Ermenistan’ın Dağlık Karabağ’ın işgaline karşı sağır olanlar bugün de ikiyüzlüdür. Bu haydut devlete (Ermenistan) destek verenleri, kendilerine insanlığın ortak vicdanı önünde hesap sorulacağı konusunda ikaz ediyorum. Bu bölgede kalıcı barışın yolu, Ermenilerin işgal ettikleri her karış Azerbaycan toprağından geri çekilmelerinden geçiyor.
“Türkiye sınırlarını güvenlik altına almak için her yolu ve yöntemi kullanacaktır”
Irak sınırındaki terör yuvalarını tamamen bitirene kadar operasyonlarımız devam edecektir. Türkiye’nin 40 yıllık terörle mücadelesinde Suriye her zaman kritik bir konumda yer almıştır. Her kim Türkiye’nin Suriye’de ne işi var diyorsa ya bölgeyi bilmiyor ya da kafasında başka hesaplar vardır. Türkiye sınırlarını güvenlik altına almak için her yolu ve yöntemi kullanacaktır. Sınırlarımızı terör örgütlerine ve onları maşa olarak kullananlara teslim etmedik, etmeyeceğiz.
“Gerilimi tırmandırmak da çatışma çıkarmak da karşımızdakilerin tercihidir”
Türkiye olarak Akdeniz’de çatışma, gerilim, hukuksuzluk peşinde değiliz.

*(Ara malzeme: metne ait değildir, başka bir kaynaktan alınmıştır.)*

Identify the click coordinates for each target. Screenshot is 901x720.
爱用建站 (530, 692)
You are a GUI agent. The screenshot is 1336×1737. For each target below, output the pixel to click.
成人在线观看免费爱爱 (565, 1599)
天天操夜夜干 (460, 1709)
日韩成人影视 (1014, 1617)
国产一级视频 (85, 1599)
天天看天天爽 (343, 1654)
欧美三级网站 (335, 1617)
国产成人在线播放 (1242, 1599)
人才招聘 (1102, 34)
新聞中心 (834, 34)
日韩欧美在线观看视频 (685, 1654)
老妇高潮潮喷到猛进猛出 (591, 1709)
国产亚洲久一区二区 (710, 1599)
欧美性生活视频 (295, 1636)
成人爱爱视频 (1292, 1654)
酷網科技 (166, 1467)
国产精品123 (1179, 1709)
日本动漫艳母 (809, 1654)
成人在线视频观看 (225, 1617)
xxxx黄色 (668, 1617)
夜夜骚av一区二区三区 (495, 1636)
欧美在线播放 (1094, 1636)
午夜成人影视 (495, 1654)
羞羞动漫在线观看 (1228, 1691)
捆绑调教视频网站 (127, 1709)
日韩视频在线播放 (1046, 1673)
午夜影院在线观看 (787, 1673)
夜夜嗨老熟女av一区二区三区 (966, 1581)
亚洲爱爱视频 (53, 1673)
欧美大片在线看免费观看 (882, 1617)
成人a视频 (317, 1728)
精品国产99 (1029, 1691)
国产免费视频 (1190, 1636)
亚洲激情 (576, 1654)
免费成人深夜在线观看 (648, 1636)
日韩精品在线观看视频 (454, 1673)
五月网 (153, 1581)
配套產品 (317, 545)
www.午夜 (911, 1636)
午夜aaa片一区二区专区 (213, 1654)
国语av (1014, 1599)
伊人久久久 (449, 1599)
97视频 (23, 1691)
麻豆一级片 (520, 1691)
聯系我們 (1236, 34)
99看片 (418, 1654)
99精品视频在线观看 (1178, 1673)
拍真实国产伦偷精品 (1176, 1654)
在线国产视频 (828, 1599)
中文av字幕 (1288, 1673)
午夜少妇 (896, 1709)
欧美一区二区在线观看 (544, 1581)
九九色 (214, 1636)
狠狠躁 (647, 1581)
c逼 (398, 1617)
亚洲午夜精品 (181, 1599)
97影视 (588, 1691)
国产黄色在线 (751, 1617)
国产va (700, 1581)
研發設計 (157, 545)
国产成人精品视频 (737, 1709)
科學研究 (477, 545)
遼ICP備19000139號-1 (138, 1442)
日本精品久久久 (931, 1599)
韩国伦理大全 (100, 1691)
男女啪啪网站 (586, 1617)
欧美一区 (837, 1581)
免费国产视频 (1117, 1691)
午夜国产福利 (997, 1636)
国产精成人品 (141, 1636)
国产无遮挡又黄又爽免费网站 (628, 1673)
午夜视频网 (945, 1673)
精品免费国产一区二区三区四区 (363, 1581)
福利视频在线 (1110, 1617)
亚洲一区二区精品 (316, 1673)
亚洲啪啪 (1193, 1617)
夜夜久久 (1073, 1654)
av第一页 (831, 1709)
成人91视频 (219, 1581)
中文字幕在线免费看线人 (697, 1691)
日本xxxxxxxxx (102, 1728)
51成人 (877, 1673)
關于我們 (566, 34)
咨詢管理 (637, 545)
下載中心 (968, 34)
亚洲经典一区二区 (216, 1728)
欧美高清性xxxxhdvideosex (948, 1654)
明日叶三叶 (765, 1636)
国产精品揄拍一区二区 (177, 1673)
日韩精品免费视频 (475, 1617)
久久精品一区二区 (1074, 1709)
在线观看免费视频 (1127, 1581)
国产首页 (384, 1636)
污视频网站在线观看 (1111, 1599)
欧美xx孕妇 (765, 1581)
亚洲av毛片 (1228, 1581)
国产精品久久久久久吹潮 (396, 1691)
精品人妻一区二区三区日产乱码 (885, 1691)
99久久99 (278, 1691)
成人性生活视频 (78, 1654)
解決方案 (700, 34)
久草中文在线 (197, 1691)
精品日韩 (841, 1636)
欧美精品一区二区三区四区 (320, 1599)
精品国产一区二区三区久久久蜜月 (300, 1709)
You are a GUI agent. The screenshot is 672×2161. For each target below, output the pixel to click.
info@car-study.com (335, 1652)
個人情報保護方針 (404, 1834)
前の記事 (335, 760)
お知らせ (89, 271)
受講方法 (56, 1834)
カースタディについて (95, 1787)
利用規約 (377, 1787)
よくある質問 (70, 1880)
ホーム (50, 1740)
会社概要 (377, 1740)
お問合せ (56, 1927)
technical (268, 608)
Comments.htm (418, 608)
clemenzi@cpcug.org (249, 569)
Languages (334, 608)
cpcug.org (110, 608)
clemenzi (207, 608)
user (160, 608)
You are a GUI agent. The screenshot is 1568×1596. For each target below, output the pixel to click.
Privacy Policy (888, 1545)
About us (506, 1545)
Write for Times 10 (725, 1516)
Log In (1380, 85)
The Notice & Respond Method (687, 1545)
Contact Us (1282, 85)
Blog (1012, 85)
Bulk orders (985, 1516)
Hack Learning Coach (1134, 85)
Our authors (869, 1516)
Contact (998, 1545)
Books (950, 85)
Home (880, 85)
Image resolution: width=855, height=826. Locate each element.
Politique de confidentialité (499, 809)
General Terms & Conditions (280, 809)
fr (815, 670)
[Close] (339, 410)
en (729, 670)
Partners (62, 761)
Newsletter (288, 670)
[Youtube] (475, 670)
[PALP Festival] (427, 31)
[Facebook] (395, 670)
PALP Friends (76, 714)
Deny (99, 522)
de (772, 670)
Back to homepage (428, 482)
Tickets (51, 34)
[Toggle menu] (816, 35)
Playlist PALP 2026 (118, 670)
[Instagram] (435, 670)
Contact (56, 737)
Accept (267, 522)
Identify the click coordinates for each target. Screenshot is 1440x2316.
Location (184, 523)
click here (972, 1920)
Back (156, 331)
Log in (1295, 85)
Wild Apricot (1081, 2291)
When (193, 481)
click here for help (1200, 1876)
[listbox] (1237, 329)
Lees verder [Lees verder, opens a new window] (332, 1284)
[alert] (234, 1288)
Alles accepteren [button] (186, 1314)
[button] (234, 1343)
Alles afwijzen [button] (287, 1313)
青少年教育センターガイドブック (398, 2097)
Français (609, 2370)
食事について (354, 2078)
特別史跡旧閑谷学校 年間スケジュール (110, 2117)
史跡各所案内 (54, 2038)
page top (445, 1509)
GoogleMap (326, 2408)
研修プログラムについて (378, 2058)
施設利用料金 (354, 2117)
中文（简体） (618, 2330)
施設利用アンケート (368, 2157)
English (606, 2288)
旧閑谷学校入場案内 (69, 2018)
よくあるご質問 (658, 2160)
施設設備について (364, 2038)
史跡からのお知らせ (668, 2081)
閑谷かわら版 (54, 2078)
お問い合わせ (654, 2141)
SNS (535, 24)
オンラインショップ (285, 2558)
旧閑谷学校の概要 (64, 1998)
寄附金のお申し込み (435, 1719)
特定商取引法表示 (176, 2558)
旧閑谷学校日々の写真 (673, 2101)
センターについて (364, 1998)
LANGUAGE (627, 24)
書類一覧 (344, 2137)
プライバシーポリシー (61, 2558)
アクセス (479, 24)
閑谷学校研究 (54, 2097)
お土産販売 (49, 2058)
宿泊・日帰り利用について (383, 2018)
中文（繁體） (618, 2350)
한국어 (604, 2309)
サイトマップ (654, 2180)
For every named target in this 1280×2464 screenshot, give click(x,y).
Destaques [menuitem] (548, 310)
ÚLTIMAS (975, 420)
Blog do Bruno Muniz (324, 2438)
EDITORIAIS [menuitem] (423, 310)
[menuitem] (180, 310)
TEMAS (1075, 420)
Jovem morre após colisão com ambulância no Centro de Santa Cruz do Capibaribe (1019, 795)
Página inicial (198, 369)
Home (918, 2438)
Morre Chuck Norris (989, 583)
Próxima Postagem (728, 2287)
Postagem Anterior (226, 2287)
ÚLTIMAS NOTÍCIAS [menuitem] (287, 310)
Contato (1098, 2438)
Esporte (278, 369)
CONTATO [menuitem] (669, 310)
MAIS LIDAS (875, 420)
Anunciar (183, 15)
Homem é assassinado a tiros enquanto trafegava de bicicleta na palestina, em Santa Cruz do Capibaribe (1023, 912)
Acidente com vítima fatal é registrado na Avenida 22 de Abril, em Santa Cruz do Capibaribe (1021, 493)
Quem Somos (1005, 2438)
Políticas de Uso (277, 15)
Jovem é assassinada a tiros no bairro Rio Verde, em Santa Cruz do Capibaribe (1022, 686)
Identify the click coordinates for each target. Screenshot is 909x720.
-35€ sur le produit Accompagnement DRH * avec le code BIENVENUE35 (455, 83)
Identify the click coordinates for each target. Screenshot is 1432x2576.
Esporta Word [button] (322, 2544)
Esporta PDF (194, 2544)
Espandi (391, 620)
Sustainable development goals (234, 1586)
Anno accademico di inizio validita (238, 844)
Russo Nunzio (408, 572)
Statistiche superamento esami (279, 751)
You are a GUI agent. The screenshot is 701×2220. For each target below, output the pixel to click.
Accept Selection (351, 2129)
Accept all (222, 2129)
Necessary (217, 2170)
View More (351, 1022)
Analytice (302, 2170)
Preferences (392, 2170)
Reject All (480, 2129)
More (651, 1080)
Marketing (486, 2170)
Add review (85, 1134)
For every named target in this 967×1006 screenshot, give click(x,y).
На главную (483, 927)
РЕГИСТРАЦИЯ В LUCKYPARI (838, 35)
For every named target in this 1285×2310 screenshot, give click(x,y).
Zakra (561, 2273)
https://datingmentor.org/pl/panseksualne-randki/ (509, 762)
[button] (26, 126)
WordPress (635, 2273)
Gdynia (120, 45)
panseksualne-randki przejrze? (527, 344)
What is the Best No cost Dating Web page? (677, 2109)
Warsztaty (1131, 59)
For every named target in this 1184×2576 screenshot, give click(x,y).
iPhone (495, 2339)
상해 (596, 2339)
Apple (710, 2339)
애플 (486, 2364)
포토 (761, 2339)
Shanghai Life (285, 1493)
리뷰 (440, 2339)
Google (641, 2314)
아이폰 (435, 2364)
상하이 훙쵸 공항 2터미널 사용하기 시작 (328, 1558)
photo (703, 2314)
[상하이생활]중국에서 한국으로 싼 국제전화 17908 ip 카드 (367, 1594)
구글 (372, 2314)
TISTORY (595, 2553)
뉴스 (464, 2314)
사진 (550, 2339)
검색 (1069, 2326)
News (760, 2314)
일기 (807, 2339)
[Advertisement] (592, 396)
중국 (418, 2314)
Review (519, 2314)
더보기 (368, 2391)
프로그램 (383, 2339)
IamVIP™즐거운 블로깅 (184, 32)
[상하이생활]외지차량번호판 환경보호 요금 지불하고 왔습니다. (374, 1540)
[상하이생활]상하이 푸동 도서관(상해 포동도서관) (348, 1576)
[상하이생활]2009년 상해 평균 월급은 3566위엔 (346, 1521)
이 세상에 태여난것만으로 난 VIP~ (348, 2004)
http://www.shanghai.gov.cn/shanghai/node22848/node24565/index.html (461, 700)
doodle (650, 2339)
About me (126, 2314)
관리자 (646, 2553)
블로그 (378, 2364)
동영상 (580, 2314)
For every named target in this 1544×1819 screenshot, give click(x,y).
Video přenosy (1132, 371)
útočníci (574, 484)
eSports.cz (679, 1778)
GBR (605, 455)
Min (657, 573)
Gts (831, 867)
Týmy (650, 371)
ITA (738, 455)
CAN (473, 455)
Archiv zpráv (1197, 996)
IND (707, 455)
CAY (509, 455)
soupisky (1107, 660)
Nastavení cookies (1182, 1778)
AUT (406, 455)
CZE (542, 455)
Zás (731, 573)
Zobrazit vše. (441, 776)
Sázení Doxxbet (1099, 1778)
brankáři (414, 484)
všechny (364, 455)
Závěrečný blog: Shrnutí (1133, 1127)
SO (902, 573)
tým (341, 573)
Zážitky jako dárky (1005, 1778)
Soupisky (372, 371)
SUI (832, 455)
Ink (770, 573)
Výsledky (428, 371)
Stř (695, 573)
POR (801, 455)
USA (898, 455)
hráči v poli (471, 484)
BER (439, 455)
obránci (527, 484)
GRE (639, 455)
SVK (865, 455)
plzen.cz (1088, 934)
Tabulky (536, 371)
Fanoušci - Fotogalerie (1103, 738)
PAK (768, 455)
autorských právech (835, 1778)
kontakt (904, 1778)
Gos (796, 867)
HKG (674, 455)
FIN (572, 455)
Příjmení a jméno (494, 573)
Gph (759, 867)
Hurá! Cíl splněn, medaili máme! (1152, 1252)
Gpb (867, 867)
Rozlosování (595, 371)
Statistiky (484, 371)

Haklarımıza sahip çıkıyoruz. Akdeniz’deki siyasi ve ekonomik potansiyelin paylaşımıyla ilgili anlaşmazlıkların hakkaniyet temelinde çözülmesi öncelikli tercihimizdir. Meseleyi görüşmeler vasıtasıyla çözmek de gerilimi tırmandırmak da çatışma çıkarmak da karşımızdakilerin tercihidir.
“Tüm ülkeleri barış mücadelemizi desteklemeye davet ediyoruz”
Avrupa Birliği, Yunanistan ve Kıbrıs Rum kesiminin şımarıklıklarının esiri olarak, etkisiz, ufuksuz, sığ bir yapı haline dönüşmüştür. Bölgemizde ortaya çıkmış olup da, Avrupa Birliği’nin inisiyatifi ve ağırlığı ile çözüme kavuşmuş tek bir sorun yoktur. Tam tersine, Birliğin müdahil olduğu her kriz, yeni boyutlar kazanarak büyümüştür. Bizi sahilimize hapsetmeye çalışanlar şantaj dilini kullandı. Biz diyalog kanallarını açık tutan duruşumuzu daima koruyacağız. Türkiye olarak tek talebimiz haklarımıza saygı gösterilmesi. Tüm ülkeleri barış mücadelemizi desteklemeye davet ediyoruz.
“Kudüs bizim şehrimizdir, bizden bir şehirdir”
Birinci dünya savaşında, gözyaşları içinde terk etmek zorunda kaldığımız bu şehirde, hala Osmanlının direniş izlerine rastlamak mümkündür. Yani Kudüs bizim şehrimizdir, bizden bir şehirdir. Mazlum Filistin halkının her platformda haklarını dile getirmeyi, ülkemiz ve milletimiz adına bir şeref kabul ediyoruz.
“Amacımız v tipi bir toparlanma”
Türk ekonomisi, yaşadığı bunca saldırı ve şok ardından kırılganlıklara karşı daha dayanıklı, krizlere karşı daha hazırlıklı yapıya kavuştu. Salgın sürecinde öncelikle milletimizin sağlığını koruyarak ekonomimizi de koruduk. Amacımız v tipi bir toparlanmayı sağlayıp bu yılı artı büyümede kapatmaktır.
Türkiye kendi aşısını üretme konusunda yoğun bir gayret içerisindedir. Yarın Konya’da şehir hastanesinin açılışını yapacağız.
“100 bini aşan vatandaşımızı ülkemize getirdik”
Gelişmiş ülkelerin dahi vatandaşlarını kendi hallerine terk ettiği salgın döneminde, Türkiye içeride ve dışarıda erdemli bir duruş ortaya koydu. Dünyanın 141 ülkesinde yaşayan 100 bini aşan vatandaşımızı ülkemize getirdik.